Gerakan Manusia Pancasila (Gempa) pun menyoroti gerakan buruh di Indonesia yang bakal pada 1 Mei akan merayakan May Day dengan melakukan aksi turun kejalan dan ribuan manusia tumpah ruah ke jalanan. Ketum Gempa Willy Prakarsa justru mengajak kaum buruh bahwa sudah saatnya perayaan May Day pada 2016 yang jatuh pada hari Minggu (libur) ada perubahan dari May Day tahun sebelumnya.

Willy kembali mengingatkan serikat-serikat buruh untuk bekerjasama menyatukan gerakan bersama yakni dengan melakukan kegiatan positif yang bersifat sosial kemanusiaan untuk memberikan kepercayaan kepada masyarakat.

“Pergerakan buruh tidak lagi dilakukan melalui unjuk rasa atau turun langsung ke jalan raya. Apalagi saya ingatkan, ini hari Minggu dan hari libur, jika mau datangi Istana Negara, atau DPR lantas siapa yang mau menemui. Pikir secara logika belum ketemu juga. Jangan-jangan aksi buruh ini cuma sebagai praktek pencucian uang dari anggaran anggotanya untuk serikat,” tegas Willy, Sabtu (30/4/2016).

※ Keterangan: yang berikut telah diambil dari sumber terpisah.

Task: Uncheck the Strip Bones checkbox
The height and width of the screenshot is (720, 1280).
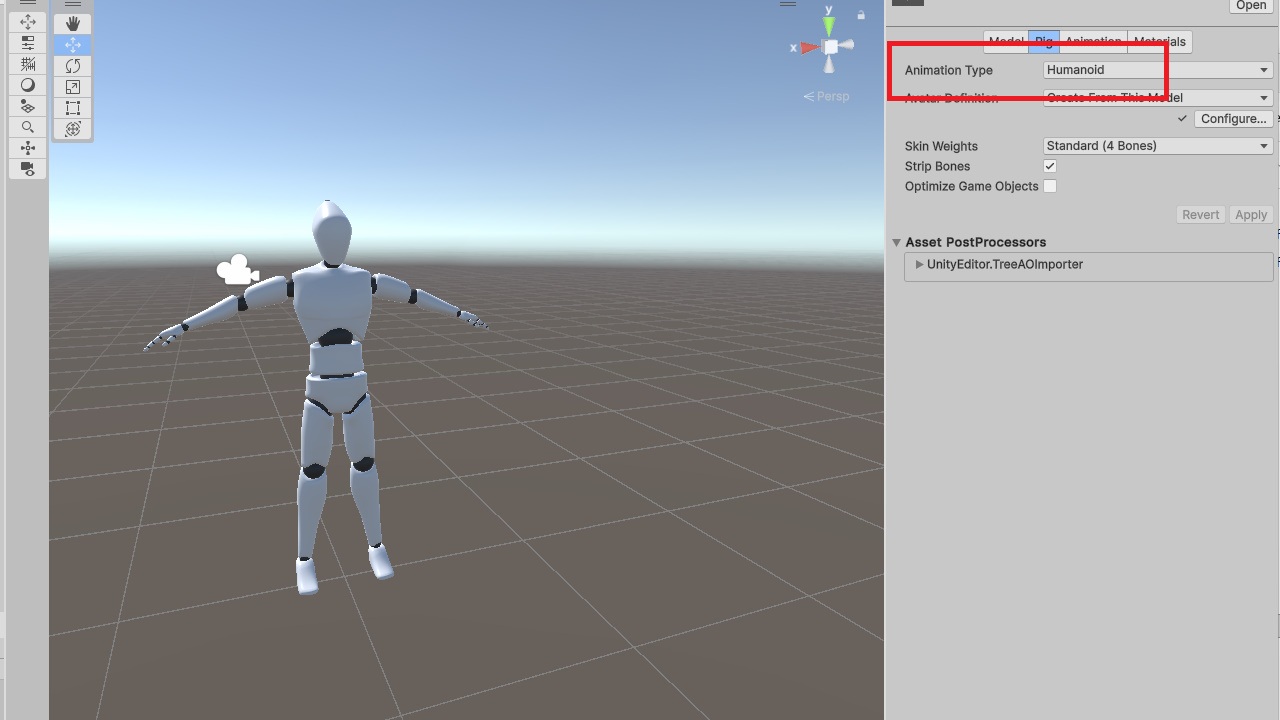Action: 1050,166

Kata dia, alangkah baiknya jika membangun gerakan massa buruh yang kuat dan tetap konsisten dengan melakukan kegiatan sosial kemanusian untuk memperjuangkan kesejahteraan buruh. Jadi, kata Willy, tanpa mengesampingkan dan mengganggu ketertiban yang jadi visi dari perayaan May Day 2016 tersebut.

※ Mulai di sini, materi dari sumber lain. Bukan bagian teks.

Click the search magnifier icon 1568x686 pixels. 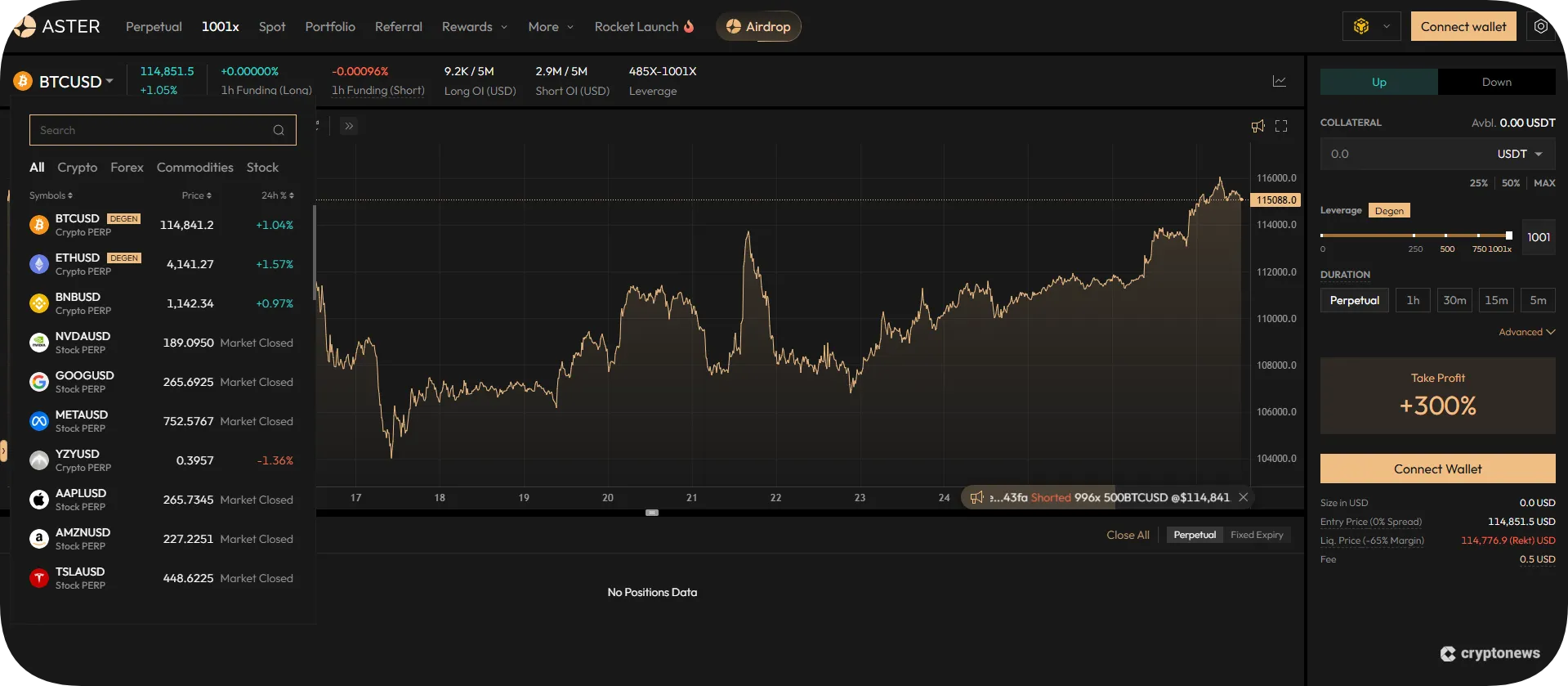279,130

“Harusnya kita bersyukur dan tetap menjalin silaturahmi yang erat antara buruh dengan masyarakat, dan buruh dengan pengusaha,” jelas dia.

Lebih lanjut, Willy meminta agar tidak menciderai hari buruh dengan kegiatan yang ditumpangi kepentingan politik oleh orang-orang yang tak bertanggung jawab. “Bebaskan buruh dari belenggu politik yang membela kaum kapitalis,” terang dia.

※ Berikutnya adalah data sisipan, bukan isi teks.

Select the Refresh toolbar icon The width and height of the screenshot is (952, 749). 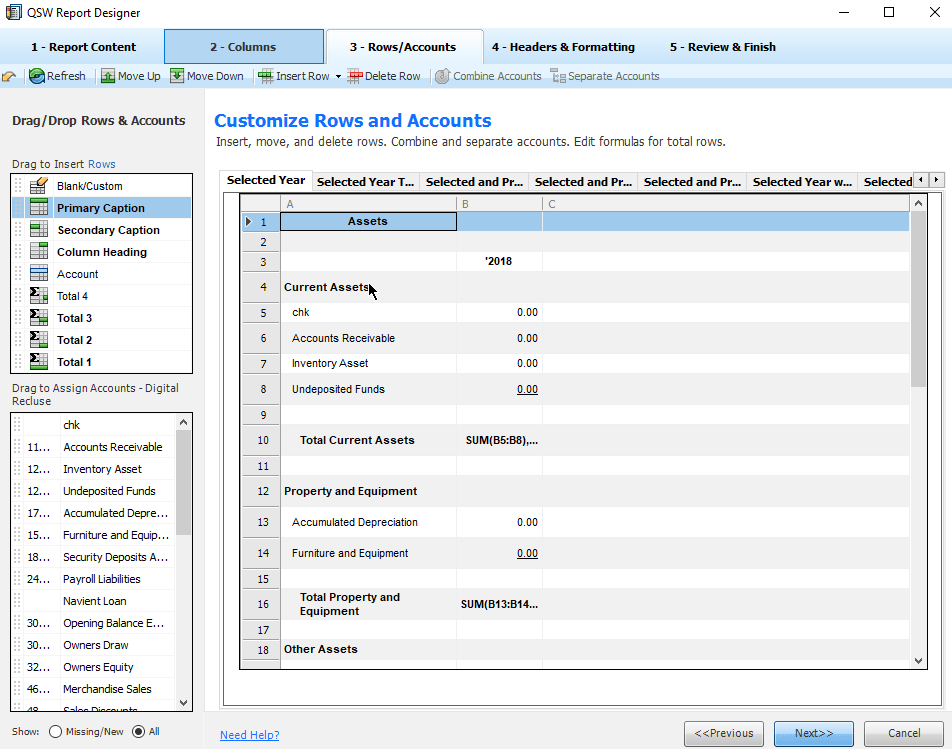coord(36,76)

Dikatakan Willy, perayaan kali ini bukan lagi sebagai alat politik bagi kaum-kaum kapitalis seperti tahun-tahun sebelumnya.

“Mari kita saling intropeksi diri dan mengingatkan kepada seluruh buruh bahwa perjuangan kita harus bersih dari pengaruh politik,” ucap dia.

Willy tidak memungkiri bahwa banyak oknum tokoh politik ikut memanfaatkan momentum May Day. Mulai dari yang mencari popularitas, keuntungan finansial, dukungan massa yang ujung-ujungnya hanya demi kepentingan pribadi.

“Sudah sadarkah kita sebagai seorang buruh yang susah payah mencari nafkah, tapi sekian banyak jerih payah kita justru dimanfaatkan oleh orang-orang yang hanya duduk manis diatas singgasana,” tuturnya.

Willy melanjutkan, kisruh tentang masalah perburuhan sudah sangat menjamur dirangkaian gejolak negeri ini. Hal ini nampak terlihat dari aksi-aksi demo buruh yang terus menerus berlangsung bahkan menjadi tradisi tahunan. Padahal, untuk wilayah Jakarta, Pemda DKI sudah berupaya keras dalam menangani permasalahan buruh seperti rusun untuk buruh, fasilitas kesehatan, fasilitas kendaraan umum gratis, UMP tinggi dan sebagainya.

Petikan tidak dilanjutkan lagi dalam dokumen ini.